Постановка задачи :: Напишите продолжение текста о творчестве Пушкина, начав сразу после его последнего предложения.

Страница ::
┌──

Это называется «Шалость» в ответ на подтрунивания румяного критика – насмешника. Или вот обычная физиогномия столицы того времени: «Здесь город чопорный, унылый, Здесь речи – лед, сердца – гранит» (II, 87); «Город пышный, город бедный, Дух неволи, стройный вид, Свод небес зелено-бледный, Скука, холод и гранит» (31). Прибавьте в этому «печальные поляны, глушь и снег в неведомых равнинах» – и вы поймете хандру Пушкина, его порывы к сюжетам из жизни Европы:

Я здесь, Инезилья, Стою под окном! Объята Севилья И мраком и сном!

Отсюда отдыхи поэта на таких мотивах, как «Каменный гость», «Пир во время чумы», «Анджело», «Скупой рыцарь» и др.

Богатая, незаурядная, чуднонастроенная натура – этот великий русский поэт:

Душа стесняется лирическим волненьем, Трепещет, и звучит, и ищет, как во сне, Излиться наконец свободным проявленьем — И тут ко мне идет незримый рой гостей, Знакомцы давние, плоды мечты моей. И мысли в голове волнуются в отваге, И рифмы легкие навстречу им бегут, И пальцы просятся к перу, перо к бумаге, Минута – и стихи свободно потекут.

Насколько разнообразны поэтические приемы Пушкина в 1830 году, когда он принялся и за «Повести Белкина» «в смиренной прозе», можно судить по известному неподражаемому «Началу сказки» о медведихе с медвежатами.

└──

Исходные данные ::
┌──

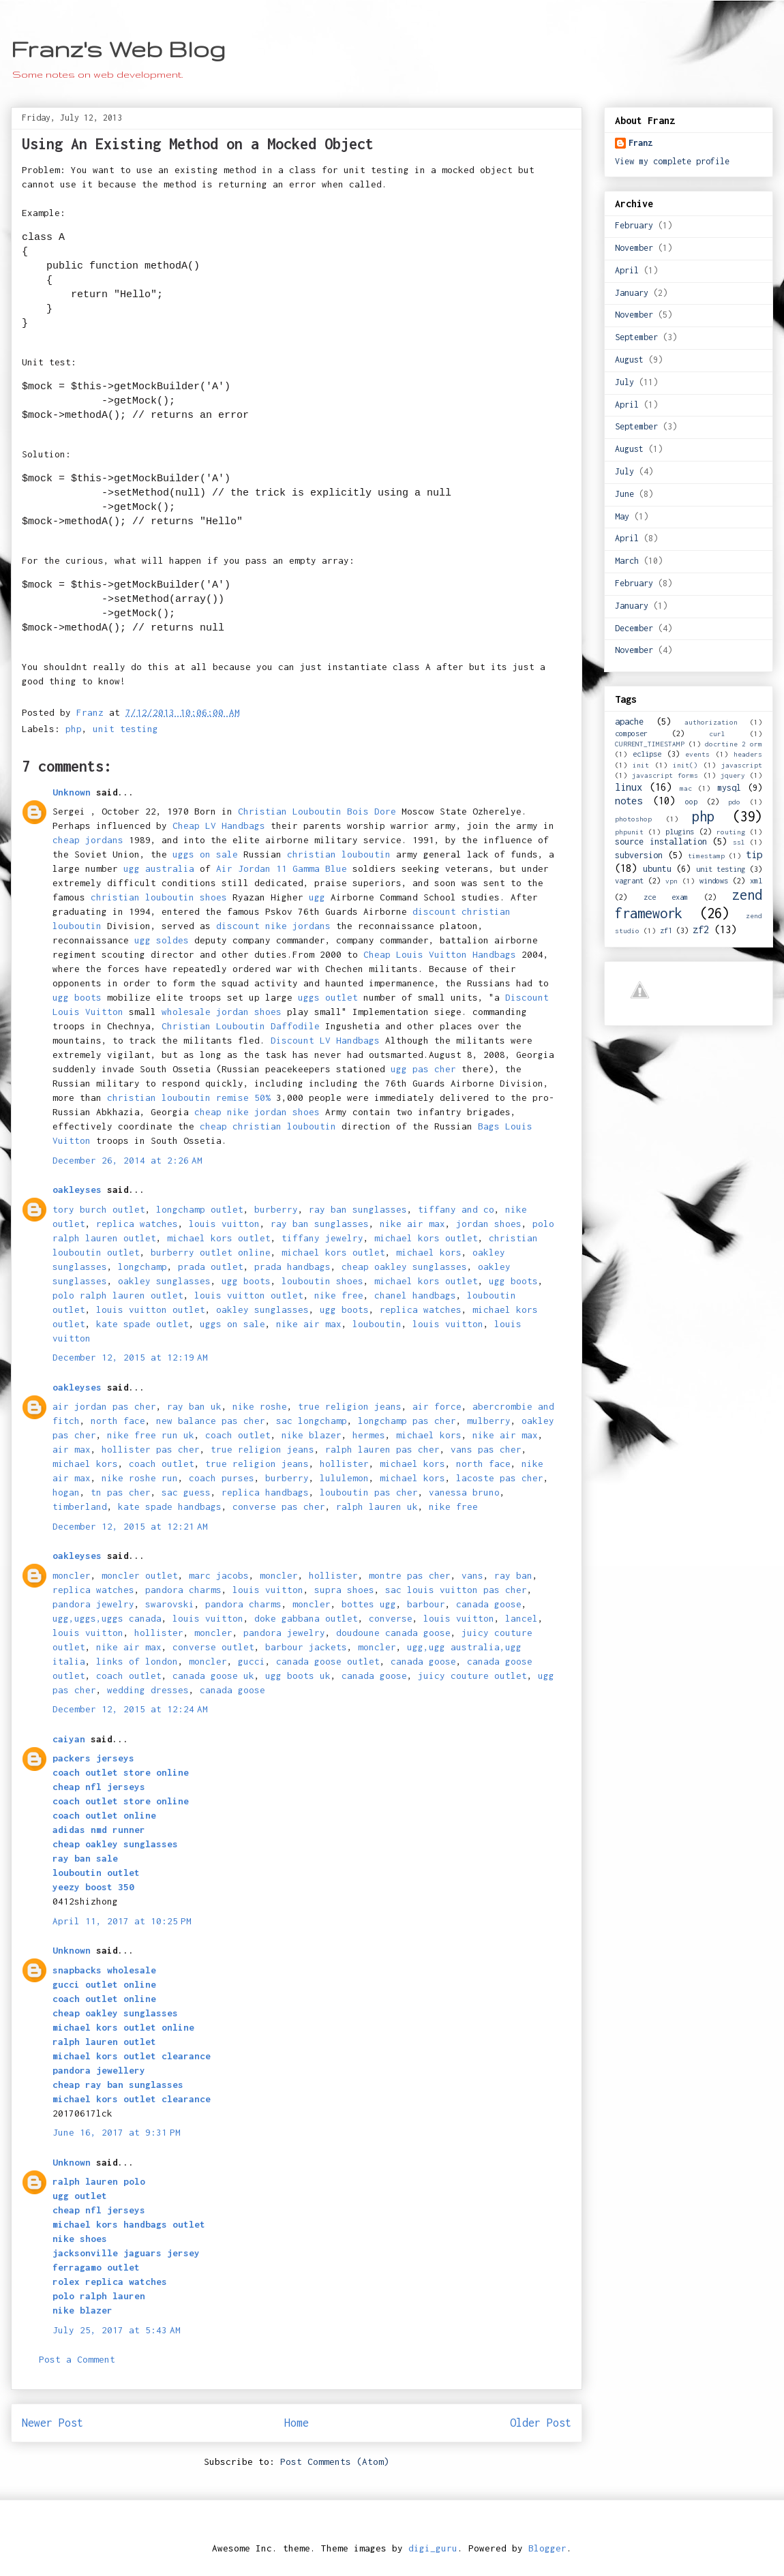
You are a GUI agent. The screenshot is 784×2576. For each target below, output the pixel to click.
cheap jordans (90, 839)
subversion (639, 855)
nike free (338, 1295)
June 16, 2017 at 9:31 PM (116, 2132)
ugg (317, 897)
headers (748, 754)
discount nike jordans (273, 925)
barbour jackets (306, 1646)
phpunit (629, 832)
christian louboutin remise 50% (189, 1097)
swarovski (169, 1603)
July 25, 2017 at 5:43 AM (116, 2329)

└──

Ответ на задание ::
В 1831 году Пушкин женился, и самые интимные отношения вылились на бумагу из пылкого сердца поэта: «Красавица», «Отрывок» и «Нет, я не дорожу мятежным наслажденьем» (1832). Народные сказки – остроумные, игривые, три оды – вот все, что мы находим у счастливого поэта. Теперь над ним сбылись его же шутки над Жуковским. Отселе до конца жизни поэта не столько развивается его лирика, сколько новая серьезная деятельность в области романа, повести, истории и журналистики. Здесь замечается вынужденность принять звание историографа, вести счеты с книгопродавцами, издавать альманахи и журналы. Пушкин неутомим и на новом поприще, но лирика его бедна мотивами, и, к удивлению, повторяются элегии – и даже в усиленных стонах: «Не дай мне Бог сойти с ума» (1833), «Вновь я посетил тот уголок земли» (1835), «Из Пиндемонте», «Когда за городом задумчив я брожу» (1836). Все это полно силы и в содержании, и в форме. Но странно видеть у поэта, бросившего якорь в жизненной пристани, эти звуки отчаяния, предчувствий и равнодушия в жизни. Посмотрим, однако, что находим в поэзии Пушкина рядом с этими трогательными элегиями. Преобладают подражания иностранным поэтам: Данте, древним, Буньяну, Мицкевичу. Однако поэт не забывал и народных мотивов («Гусар» и «Сват Иван» 1833 года), и религиозных сюжетов («Когда великое свершалось торжество», «Молитва» 1836 года), воспоминаний о Лицее 1836 года. Все это производит впечатление чего-то чудного, но неоконченного, каких-то замыслов подражательного и самобытного характера. И в заключение опять итоги деятельности в «Памятнике» 1836 года и обращение к жене с мыслями о смерти, о покое, о трудах и чистых негах.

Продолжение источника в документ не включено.